The main use for the Manage Versions script is to copy (synchronize) categories and properties from the original images to their derived versions, so it is important that a check is performed to see if these extra categories exist in the derived version. This is best explained by an example. An original photo is tagged with Location.Alaska and the derived image file doesn't have any "location" tags attached. Ideally, this script should simply copy Location.Alaska to the derived / edited version. But now let's say that you discover someday that the photo should have actually been assigned to Location.Egypt and not Location.Alaska!

The average user will simply correct the category assignment on the original version and forget to make the same modification to all images that were derived from this original (eg. maybe additional versions of the photo were made for the web, print, etc.). But here is the problem. IMatch will show that the original photo is assigned to Location.Egypt but the derived versions are still assigned to Location.Alaska.

What should the script do? Ideally, it will recognize that the original's categories have changed and that the derived version's Location.Alaska assignment should now be updated to Location.Egypt.

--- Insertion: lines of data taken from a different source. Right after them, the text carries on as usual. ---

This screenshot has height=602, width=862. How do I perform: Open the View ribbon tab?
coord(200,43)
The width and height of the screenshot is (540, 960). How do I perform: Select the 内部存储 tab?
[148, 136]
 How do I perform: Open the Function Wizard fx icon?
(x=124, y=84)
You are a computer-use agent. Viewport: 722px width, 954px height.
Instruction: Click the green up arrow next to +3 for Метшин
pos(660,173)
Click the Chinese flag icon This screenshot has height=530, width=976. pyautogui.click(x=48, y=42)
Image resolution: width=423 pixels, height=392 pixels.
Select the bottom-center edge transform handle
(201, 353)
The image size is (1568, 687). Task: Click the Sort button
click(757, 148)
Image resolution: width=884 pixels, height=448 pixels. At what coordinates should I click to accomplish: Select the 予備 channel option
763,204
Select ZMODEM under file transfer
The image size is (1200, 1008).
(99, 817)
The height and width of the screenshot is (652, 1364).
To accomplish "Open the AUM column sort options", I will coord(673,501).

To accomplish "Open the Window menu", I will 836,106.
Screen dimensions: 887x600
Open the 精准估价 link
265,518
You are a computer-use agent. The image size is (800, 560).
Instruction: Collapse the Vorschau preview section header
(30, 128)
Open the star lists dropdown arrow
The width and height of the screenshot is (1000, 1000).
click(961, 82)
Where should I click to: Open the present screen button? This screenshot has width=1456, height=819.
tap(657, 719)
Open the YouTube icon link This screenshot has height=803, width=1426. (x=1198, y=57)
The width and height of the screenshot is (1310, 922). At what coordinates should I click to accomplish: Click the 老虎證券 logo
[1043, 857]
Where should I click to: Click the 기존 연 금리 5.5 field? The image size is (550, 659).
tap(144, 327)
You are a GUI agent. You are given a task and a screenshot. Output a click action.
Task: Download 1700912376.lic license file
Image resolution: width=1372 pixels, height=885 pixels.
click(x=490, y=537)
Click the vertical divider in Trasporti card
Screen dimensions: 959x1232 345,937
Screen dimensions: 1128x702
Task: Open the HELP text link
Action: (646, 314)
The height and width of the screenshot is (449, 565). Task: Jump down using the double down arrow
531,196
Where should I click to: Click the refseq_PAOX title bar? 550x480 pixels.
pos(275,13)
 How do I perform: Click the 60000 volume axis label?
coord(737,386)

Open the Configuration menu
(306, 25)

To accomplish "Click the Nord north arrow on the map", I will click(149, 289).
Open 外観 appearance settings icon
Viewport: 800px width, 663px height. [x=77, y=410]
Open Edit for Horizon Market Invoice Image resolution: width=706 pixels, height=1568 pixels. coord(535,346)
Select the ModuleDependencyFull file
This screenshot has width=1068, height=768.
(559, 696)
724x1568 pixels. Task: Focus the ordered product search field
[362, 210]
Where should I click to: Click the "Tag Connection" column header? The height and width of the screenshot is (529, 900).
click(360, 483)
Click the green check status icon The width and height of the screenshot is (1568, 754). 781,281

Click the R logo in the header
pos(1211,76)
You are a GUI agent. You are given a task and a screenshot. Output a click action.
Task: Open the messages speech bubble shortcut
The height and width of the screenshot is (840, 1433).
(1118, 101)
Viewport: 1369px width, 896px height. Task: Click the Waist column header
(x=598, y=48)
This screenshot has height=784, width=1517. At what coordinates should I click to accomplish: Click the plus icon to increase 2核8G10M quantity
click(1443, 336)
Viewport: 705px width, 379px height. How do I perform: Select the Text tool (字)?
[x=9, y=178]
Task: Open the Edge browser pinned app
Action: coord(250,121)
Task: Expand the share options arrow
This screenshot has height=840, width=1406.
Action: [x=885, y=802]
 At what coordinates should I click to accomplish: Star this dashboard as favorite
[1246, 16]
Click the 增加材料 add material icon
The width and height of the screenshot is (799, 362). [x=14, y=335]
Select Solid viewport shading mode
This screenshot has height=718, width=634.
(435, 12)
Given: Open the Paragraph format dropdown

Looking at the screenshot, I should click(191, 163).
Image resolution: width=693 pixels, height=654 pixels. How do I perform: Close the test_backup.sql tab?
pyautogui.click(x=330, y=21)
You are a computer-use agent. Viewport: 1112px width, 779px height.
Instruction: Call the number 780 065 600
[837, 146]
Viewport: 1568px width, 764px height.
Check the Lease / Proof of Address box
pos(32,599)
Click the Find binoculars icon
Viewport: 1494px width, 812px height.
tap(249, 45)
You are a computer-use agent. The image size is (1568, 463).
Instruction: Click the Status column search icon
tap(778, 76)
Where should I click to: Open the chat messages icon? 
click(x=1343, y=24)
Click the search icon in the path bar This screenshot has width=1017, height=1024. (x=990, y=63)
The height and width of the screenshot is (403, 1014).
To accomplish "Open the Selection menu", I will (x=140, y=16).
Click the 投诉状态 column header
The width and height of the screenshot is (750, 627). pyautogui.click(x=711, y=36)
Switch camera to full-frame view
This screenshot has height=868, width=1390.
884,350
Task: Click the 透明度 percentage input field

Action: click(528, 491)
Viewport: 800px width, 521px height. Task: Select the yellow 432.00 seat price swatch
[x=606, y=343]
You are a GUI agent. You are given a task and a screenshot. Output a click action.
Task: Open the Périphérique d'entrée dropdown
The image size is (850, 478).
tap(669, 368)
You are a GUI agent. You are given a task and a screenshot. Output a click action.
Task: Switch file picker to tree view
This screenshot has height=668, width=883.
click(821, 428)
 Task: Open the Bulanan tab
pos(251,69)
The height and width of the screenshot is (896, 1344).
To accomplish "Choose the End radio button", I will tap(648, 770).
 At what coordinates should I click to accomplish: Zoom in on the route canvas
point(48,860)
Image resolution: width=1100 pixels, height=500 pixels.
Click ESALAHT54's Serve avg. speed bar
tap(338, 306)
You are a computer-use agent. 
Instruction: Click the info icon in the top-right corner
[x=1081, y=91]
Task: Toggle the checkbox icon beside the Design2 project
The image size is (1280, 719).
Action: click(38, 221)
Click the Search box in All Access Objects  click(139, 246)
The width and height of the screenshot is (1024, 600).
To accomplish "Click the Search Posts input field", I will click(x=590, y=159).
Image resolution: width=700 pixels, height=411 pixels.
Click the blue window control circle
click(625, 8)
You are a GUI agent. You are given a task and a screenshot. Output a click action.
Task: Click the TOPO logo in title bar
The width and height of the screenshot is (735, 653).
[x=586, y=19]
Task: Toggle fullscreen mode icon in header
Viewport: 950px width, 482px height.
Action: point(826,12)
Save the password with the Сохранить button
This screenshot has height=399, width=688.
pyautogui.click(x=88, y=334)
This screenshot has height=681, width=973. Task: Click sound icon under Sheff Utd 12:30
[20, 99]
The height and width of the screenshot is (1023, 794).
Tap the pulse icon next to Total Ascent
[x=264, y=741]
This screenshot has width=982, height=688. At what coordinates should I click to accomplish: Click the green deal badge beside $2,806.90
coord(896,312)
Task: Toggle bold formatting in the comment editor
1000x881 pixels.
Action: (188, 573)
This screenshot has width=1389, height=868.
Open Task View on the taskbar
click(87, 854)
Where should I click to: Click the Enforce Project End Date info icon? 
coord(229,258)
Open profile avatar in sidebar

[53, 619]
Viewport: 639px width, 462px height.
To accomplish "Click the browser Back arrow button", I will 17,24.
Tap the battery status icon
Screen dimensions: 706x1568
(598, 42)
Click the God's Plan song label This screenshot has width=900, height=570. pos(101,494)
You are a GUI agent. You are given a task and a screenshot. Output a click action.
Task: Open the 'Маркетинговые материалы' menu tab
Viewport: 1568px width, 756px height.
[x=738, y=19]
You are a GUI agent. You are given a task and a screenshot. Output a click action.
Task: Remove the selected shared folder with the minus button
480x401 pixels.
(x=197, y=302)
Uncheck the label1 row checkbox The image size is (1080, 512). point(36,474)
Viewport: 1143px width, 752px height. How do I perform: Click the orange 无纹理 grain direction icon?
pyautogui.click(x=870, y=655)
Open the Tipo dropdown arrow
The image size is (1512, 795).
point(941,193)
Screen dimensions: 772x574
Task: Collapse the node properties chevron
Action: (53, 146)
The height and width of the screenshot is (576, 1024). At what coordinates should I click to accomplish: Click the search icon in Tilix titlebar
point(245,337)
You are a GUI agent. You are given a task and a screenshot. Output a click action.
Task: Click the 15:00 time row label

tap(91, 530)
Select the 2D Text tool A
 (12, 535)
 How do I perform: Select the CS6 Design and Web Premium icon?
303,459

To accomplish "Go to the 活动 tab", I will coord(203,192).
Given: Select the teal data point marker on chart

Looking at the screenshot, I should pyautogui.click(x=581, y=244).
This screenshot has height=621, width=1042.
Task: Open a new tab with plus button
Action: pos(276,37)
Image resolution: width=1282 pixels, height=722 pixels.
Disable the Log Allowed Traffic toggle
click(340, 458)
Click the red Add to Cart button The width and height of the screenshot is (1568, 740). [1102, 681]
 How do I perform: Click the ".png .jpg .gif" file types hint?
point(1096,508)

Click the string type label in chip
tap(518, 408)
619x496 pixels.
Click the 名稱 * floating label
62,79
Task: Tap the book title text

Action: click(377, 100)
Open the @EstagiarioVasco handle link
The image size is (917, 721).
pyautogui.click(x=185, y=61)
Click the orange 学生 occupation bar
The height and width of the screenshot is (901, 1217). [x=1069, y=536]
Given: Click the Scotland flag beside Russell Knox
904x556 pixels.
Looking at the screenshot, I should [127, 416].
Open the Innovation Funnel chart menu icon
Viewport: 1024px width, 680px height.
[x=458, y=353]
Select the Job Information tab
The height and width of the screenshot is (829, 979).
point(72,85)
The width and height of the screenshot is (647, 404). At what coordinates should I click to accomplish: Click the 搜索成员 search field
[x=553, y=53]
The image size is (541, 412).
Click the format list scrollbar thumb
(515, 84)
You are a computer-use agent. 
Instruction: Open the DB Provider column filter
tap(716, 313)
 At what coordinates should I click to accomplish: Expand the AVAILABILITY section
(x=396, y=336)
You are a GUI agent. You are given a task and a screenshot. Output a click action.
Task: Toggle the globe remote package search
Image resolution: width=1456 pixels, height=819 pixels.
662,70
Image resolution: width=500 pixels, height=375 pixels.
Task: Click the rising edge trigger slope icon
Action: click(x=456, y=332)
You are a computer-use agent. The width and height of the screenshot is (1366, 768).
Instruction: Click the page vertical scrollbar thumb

This could be accomplished by removing all categories (outside CATEG_IGNORES) in the derived versions and simply copying over all categories from the original version into the derived versions.

But, the above strategy has a problem: what if the "average user" accidentally fixed the "Location" tag (or added another category) in the derived version instead of the original version? The script would see that the original had Location.Alaska and the derived version with Location.Egypt. With the default copy procedure described above, the derived version's Location tag would be updated to Location.Alaska, undoing the work you did in updating the categories. Therefore, we have to be careful about how these extra categories are handled!

In Manage Versions 1.5 and above, the user has a lot of flexibility in the way that the category and property synchronization is performed (and the handling of the extras). The script can synchronize both the categories and properties between versions. For category copying, one can either copy from Original to Derived versions (default method) or Derived to Original versions. Within each of these two copy modes, there are two variants: normal and forced operation. In normal mode, categories or properties are copied, but if extra categories / properties exist in the destination, they are left untouched. In forced mode, these extra categories / properties are removed first before the copy, in essense allowing true synchronization between versions.

The best way to understand the difference is to understand how the script behaves differently. In forced mode, the script removes all tags from the destination (Derived version when in Original -> Derived mode) and then copies all categories / properties from Original to the Derived versions. In normal mode, the script simply copies all tags from Original to Derived versions. Note that the non-forced mode of operation doesn't remove categories / properties in the destination if they were removed in the source.